Musiker und Katholik

Ennio Morricone war der Meister der Filmmusik und hat als Komponist Kultstatus erlangt. Über 500 Mal schrieb er Musik für Film und Fernsehen. Nun ist er im Alter von 91 Jahren verstorben.

Ennio Morricone dirigiert / © Maciej Kulczynski (dpa)
Ennio Morricone dirigiert / © Maciej Kulczynski ( dpa )
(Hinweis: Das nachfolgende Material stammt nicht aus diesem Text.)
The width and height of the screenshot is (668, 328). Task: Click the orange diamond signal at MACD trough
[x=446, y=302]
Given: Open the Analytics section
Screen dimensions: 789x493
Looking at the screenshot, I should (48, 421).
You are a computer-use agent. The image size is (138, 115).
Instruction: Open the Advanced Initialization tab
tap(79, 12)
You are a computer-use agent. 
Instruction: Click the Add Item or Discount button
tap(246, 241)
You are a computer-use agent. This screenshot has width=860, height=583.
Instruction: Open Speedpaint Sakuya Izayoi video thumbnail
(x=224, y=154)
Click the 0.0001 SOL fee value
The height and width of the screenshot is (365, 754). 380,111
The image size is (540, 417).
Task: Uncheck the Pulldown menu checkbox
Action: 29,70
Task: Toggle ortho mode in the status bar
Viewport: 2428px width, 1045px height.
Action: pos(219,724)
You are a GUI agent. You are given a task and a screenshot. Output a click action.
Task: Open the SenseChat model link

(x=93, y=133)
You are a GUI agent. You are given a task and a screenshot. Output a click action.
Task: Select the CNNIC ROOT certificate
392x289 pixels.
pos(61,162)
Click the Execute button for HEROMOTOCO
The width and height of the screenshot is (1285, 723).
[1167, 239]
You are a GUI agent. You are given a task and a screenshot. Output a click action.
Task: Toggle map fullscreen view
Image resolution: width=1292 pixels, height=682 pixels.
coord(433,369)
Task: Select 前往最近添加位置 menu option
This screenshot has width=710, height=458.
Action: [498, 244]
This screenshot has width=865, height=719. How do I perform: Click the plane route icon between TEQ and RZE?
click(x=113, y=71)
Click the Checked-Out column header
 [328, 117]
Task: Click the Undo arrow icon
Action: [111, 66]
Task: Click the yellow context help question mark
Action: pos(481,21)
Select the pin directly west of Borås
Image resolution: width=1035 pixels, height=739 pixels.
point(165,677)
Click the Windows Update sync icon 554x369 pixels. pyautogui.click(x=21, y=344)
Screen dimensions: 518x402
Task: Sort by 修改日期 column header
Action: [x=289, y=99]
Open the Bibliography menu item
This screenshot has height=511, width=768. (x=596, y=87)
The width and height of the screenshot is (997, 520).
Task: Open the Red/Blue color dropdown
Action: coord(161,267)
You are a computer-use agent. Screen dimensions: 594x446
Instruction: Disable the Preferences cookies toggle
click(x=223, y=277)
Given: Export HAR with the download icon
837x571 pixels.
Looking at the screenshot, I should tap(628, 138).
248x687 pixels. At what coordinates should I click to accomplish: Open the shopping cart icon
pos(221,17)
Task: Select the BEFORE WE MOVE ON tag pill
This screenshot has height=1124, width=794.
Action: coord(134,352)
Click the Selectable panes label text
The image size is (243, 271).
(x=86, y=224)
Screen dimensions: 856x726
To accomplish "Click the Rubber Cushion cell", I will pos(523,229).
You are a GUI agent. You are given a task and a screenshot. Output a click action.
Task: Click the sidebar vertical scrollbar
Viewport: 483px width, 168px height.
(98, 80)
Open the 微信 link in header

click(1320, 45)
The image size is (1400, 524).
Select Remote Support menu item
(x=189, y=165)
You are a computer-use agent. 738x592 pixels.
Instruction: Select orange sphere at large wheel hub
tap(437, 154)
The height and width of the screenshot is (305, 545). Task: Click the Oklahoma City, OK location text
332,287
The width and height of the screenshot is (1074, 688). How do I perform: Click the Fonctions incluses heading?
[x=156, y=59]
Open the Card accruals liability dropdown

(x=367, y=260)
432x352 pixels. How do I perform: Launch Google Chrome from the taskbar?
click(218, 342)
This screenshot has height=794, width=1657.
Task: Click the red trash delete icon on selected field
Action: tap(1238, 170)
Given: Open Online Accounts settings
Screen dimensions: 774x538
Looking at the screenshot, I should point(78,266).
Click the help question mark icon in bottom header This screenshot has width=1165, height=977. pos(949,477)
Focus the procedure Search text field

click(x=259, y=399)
Der päpstliche Kulturbeauftragte Kurienkardinal Gianfranco Ravasi hat sein Beileid zum Tod von Ennio Morricone bekundet. "Ich vertraue ihn Gott an, auf dass er ihn in die himmlische Harmonie aufnimmt", schrieb Ravasi am Montag auf Twitter. Vielleicht beauftrage Gott ihn "mit einer Partitur, auszuführen von den Engelchören", ergänzte der Präsident des Päpstlichen Rats für die Kultur und passionierte Sammler von Musikalien aller Gattungen.

Vatikan würdigt Morricone

Kardinal Ravasi bekundete der hinterblieben Ehefrau Maria und der Familie des Komponisten seine Anteilnahme. Weiter erinnerte er an ihre letzte Begegnung im April 2019; Ravasi zeichnete Morricone damals im Auftrag von Papst Franziskus mit der Goldenen Pontifikatsmedaille aus.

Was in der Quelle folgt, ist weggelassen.